I work on Heroku’s Runtime Infrastructure team, which focuses on most of the underlying compute and containerization here at Heroku. Over the years, we’ve tuned our infrastructure in a number of ways to improve performance of customer dynos and harden security.
We recently received a support ticket from a customer inquiring about poor performance in two system calls (more commonly referred to as syscalls) their application was making frequently: clock_gettime(3)
and gettimeofday(2)
.
In this customer’s case, they were using a tool to do transaction tracing to monitor the performance of their application. This tool made many such system calls to measure how long different parts of their application took to execute. Unfortunately, these two system calls were very slow for them. Every request was impacted waiting for the time to return, slowing down the app for their users.
To help diagnose the problem we first examined our existing clocksource configuration. The clocksource determines how the Linux kernel gets the current time. The kernel attempts to choose the "best" clocksource from the sources available. In our case, the kernel was defaulting to the xen
clocksource, which seems reasonable at a glance since the EC2 infrastructure that powers Heroku’s Common Runtime and Private Spaces products uses the Xen hypervisor under the hood.
Unfortunately, the version of Xen in use does not support a particular optimization—virtual dynamic shared object (or "vDSO")—for the two system calls in question. In short, vDSO allows certain operations to be performed entirely in userspace rather than having to context switch into kernelspace by mapping some kernel functionality into the current process. Context switching between userspace and kernelspace is a somewhat expensive operation—it takes a lot of CPU time. Most applications won’t see a large impact from occasional context switches, but when context switches are happening hundreds or thousands of times per web request, they can add up very quickly!
Thankfully, there are often several available clocksources to choose from. The available clocksources depends on a combination of the CPU, the Linux kernel version, and the hardware virtualization software being used. Our research revealed tsc
seemed to be the most promising clocksource and would support vDSO. tsc
utilizes the Time Stamp Counter to determine the System Time.
During our research, we also encountered a few other blog posts about TSC. Every source we referenced agreed that non-vDSO accelerated system calls were significantly slower, but there was some disagreement on how safe use of TSC would be. The Wikipedia article linked in the previous paragraph also lists some of these safety concerns. The two primary concerns centered around backwards clock drift that could occur due to: (1) TSC inconsistency that plagued older processors in hyper-threaded or multi-CPU configurations, and (2) when freezing/unfreezing Xen virtual machines. To the first concern, Heroku uses newer Intel CPUs for all dynos that have significantly safer TSC implementations. To the second concern, EC2 instances, which Heroku dynos use, do not utilize freezing/unfreezing today. We decided that tsc
would be the best clocksource choice to support vDSO for these system calls without introducing negative side effects.
We were able to confirm using the tsc
clocksource enabled vDSO acceleration with the excellent vdsotest tool (although you can verify your own results using strace
). After our internal testing, we deployed the tsc
clocksource configuration change to the Heroku Common Runtime and Private Spaces dyno fleet.

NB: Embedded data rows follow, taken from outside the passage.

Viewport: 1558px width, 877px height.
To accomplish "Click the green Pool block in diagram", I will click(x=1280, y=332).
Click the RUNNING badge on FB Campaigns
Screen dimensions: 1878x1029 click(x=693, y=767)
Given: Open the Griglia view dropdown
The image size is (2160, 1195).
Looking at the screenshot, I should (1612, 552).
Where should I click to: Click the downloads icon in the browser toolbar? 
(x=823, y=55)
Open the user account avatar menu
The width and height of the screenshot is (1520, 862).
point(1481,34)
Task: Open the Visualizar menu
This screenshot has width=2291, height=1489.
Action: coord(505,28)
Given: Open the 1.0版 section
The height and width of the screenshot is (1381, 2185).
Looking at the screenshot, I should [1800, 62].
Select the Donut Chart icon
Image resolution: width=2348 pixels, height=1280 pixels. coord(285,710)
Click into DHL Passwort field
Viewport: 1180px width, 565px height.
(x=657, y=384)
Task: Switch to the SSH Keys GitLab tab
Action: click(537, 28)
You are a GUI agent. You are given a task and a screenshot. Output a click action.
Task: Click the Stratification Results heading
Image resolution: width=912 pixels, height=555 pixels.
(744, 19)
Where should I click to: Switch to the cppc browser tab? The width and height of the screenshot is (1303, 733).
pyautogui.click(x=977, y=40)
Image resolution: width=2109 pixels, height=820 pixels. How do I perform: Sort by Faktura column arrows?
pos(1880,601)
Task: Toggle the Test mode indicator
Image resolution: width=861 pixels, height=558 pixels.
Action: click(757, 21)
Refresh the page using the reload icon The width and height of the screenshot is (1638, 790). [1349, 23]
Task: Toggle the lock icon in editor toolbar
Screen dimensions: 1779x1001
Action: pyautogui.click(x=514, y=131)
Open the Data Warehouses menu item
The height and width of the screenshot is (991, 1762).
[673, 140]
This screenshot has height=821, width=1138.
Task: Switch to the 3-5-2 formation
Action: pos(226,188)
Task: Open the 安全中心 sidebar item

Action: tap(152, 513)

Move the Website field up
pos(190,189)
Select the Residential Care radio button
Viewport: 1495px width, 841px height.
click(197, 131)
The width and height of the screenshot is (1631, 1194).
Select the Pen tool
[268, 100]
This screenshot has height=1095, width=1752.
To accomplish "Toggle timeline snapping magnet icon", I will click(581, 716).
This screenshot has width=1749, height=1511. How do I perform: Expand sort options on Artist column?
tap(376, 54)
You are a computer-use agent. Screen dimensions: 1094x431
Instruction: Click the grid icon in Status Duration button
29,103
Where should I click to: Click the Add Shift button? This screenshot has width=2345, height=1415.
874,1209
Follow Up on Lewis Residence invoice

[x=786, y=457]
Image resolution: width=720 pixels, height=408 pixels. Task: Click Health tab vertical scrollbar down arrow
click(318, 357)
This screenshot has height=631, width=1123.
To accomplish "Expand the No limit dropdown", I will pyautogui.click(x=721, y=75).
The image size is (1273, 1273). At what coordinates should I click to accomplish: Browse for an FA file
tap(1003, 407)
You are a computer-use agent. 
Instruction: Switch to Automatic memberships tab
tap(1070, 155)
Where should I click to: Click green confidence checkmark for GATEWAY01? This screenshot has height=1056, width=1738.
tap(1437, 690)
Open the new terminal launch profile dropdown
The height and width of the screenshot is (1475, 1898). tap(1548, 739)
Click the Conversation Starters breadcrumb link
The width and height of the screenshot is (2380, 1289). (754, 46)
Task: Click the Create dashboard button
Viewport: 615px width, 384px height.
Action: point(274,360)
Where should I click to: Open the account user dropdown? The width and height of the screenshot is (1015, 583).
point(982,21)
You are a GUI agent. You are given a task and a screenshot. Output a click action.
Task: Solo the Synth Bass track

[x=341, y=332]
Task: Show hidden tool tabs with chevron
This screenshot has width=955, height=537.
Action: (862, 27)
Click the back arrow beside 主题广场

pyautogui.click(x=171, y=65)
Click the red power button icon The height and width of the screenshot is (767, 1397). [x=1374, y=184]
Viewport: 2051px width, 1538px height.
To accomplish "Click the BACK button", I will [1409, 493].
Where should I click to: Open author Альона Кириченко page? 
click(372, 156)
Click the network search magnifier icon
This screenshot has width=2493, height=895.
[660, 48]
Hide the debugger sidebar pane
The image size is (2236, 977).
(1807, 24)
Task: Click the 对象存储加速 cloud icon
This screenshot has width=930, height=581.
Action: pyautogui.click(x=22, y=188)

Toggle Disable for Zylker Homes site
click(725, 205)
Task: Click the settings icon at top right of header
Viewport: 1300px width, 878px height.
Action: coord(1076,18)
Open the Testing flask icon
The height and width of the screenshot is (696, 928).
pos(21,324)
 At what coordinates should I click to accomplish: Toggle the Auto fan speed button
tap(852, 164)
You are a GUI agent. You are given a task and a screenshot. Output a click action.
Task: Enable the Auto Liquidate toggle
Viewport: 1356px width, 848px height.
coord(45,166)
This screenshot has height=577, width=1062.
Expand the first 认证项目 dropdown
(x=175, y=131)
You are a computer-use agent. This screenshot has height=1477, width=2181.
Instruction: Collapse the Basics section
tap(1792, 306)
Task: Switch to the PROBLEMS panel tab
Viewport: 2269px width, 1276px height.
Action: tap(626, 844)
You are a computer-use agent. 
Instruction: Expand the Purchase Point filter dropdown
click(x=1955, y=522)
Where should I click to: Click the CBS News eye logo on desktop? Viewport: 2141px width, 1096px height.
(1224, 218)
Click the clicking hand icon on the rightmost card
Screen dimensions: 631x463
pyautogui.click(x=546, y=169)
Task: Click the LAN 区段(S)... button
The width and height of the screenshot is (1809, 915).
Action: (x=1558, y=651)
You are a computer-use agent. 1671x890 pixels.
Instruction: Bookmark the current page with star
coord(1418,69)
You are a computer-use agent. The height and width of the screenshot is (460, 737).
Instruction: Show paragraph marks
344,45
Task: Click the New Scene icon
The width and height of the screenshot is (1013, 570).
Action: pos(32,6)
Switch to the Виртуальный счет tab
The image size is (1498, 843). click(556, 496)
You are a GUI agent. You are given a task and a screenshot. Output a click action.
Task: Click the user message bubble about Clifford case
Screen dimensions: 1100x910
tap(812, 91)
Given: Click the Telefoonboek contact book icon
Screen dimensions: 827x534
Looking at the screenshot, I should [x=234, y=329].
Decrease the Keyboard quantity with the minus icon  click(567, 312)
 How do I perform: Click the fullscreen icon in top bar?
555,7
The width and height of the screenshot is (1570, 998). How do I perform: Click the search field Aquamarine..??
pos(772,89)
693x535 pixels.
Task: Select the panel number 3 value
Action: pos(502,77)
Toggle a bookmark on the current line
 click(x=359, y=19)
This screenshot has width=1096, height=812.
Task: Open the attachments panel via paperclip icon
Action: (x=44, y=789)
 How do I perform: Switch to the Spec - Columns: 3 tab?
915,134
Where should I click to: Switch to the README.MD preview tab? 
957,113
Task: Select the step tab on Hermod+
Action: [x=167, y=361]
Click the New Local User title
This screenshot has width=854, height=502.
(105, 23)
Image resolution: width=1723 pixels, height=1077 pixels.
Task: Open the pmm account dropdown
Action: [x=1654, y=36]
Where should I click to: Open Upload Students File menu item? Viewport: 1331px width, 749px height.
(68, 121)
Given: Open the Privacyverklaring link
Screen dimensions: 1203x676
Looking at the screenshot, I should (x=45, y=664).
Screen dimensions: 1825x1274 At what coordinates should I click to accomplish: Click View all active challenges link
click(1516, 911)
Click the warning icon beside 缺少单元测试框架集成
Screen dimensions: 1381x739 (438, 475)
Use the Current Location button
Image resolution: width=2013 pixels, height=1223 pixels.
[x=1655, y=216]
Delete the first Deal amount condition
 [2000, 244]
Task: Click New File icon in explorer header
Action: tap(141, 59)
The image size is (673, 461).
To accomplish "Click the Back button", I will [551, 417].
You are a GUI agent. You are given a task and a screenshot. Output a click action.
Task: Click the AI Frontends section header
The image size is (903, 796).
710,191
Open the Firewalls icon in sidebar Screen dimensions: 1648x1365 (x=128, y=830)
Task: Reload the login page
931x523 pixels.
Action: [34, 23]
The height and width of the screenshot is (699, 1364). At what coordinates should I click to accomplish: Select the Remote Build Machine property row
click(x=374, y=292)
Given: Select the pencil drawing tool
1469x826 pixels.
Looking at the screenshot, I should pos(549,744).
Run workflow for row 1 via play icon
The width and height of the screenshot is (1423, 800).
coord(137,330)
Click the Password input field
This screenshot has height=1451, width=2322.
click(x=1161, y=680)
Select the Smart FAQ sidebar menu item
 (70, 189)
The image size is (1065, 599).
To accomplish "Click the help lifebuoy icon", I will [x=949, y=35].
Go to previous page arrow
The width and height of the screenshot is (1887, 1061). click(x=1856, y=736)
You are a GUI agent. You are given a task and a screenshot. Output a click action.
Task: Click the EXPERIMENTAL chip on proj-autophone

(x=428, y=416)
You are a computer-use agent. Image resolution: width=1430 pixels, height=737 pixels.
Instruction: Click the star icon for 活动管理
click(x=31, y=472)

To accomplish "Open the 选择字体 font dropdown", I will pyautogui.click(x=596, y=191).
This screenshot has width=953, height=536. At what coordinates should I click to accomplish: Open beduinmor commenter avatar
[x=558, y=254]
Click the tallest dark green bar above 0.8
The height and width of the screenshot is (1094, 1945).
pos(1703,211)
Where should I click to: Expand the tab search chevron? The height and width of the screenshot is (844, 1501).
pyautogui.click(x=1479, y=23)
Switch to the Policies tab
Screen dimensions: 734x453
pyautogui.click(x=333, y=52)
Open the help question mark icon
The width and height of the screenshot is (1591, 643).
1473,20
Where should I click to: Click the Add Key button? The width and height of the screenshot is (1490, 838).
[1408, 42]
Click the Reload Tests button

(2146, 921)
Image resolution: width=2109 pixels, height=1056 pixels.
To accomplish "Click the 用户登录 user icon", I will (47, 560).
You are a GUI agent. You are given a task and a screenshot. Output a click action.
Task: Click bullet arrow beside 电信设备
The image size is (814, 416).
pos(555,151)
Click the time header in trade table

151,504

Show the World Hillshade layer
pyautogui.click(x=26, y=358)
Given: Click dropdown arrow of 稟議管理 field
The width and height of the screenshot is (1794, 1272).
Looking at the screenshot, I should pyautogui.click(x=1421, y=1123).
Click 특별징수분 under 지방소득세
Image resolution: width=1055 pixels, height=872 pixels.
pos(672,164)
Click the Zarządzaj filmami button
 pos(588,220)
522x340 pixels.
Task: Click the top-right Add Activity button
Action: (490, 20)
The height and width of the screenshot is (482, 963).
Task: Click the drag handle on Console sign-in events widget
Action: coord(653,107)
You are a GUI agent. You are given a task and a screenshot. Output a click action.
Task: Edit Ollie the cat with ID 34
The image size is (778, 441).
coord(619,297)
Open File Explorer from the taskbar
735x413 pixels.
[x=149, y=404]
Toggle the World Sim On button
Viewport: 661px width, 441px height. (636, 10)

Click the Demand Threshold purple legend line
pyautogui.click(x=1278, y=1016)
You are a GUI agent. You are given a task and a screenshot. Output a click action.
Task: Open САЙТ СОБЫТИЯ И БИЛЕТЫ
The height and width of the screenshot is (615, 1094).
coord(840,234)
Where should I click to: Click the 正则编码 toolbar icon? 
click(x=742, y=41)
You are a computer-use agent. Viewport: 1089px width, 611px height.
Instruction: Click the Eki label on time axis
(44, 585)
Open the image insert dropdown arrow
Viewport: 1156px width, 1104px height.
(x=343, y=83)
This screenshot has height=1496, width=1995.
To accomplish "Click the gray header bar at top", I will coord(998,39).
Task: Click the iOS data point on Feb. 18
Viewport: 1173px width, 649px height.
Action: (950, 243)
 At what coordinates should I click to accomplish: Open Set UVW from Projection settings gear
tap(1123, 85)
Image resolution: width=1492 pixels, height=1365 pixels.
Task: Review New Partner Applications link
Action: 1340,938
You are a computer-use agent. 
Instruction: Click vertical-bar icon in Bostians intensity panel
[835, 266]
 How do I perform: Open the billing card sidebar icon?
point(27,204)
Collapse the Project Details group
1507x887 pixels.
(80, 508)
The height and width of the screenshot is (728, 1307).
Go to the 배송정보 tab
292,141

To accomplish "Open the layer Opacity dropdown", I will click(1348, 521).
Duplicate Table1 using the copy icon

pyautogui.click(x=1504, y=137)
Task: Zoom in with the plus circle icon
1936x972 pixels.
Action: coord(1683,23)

While the customer who filed the initial support ticket that led to this change noticed the improvement, the biggest surprise for us was when other customers started inquiring about unexpected performance improvements (which we knew to be a result of this change). It’s always nice for us when our work to solve a problem for a specific customer has a significant positive impact for all customers.
We're glad to be able to make changes like this that benefit all Heroku users. Detailed diagnostic and tuning work like this may not be worth the time investment for an individual engineering team managing their own infrastructure outside of Heroku. Heroku’s scale allows us to identify unique optimization opportunities and invest time into validating and implementing tweaks like this that make apps on Heroku run faster and more reliably.